Compared with fully covered stents, mucosal ingrowth into the mesh at the stent flares in PSEMS may cause trauma during stent extraction or prevent it altogether [6, 7]. Due to the small noncovered area, tissue in- and/or overgrowth was less pronounced compared with commercially available stents, and stent extraction was always easy and safe, even after 41 days of residence. If extraction of the novel PSEMS by gentle pulling back with a rat-tooth forceps was not immediately successful due to mucosal hyperplasia, it was possible to invert the stent by pulling at its distal end before its extraction. SEPS insertion was never necessary to extract our stent [2].

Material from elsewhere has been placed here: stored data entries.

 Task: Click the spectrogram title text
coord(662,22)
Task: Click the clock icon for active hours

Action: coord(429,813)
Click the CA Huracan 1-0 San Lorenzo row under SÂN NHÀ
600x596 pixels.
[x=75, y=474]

Four of 11 patients (36 %) experienced dislocation of the novel stent, which is within the overall reported range of 6–43 % for PSEMS [2, 5, 6]. The relatively high rate of dislocation in our series may be due to the strong expansion force of the novel stent together with its small noncovered area that increases the risk of stent dislocation, in particular in the upper GI tract with its large lumen differences. Angular positioning of the stent may further increase this risk. Due to its tendency to straighten, the stent moves into an area where this is feasible, which leads to distal dislocation into the larger GI tract lumen. However, commercial PSEMS used to treat patients after bariatric surgery had a dislocation rate of up to 83 % [810], indicating that this may be a principal problem and not a particular characteristic of the novel stent. To remedy this problem and prevent future dislocation, endoscopic or surgical anchoring was used successfully in our series. Endoscopic anchoring with transnasally externalized threads was not performed preemptively, because it causes severe patient discomfort. This was not the case if the stent was placed intraoperatively and anchored with transmural sutures. We therefore recommend fixation in the latter case, in particular, because it does not seem to impair later stent extraction.

In the first years after the introduction of stent therapy for leaks in the upper GI tract, we immediately tested for water tightness after stent placement using an oral contrast agent swallow. However, this procedure is not sensitive for small contrast agent leaks [11], which led us to use CT scans with oral contrast agent swallows. Today, we only perform a CT scan to rule out additional intra-abdominal fluid collection. If the clinical course is uneventful, we orally administer methylene blue routinely 2–3 days after stent placement to determine water tightness. At this point, the stent is fully expanded and mucosal ingrowth is sufficient to cause water-tight sealing of the leak. In our series, 2 days after methylene blue administration, colored abdominal drain secretions were observed in patient 10. Due to a lack of additional symptoms, only the correct stent placement was verified and an additional methylene blue administration 2 days later did not cause a change of color in the abdominal drains.

Taken together, the novel large diameter PSEMS with a short, noncovered flare is ideal for the treatment of leaks in the upper GI tract if large diameter lumina require sealing and may be superior to current commercial stents. The diameter of 40 mm does not cause major complications or harm the GI wall. Moreover, no other known complication, such as tracheal compression, cardiac compression, perforation, bleeding, or lethal gastroaortic fistula was observed [2, 5, 12, 13]. However, the risk of stent dislocation is relatively high due to the strong expansion force and the short noncovered flares. If the stent is placed during surgery, it should be anchored with sutures. If necessary, transnasal anchoring can be performed endoscopically. We recommend the routine use of this stent for large diameter leaks in the upper GI tract. However, a larger series together with a randomized trial is necessary to evaluate its potential advantages fully.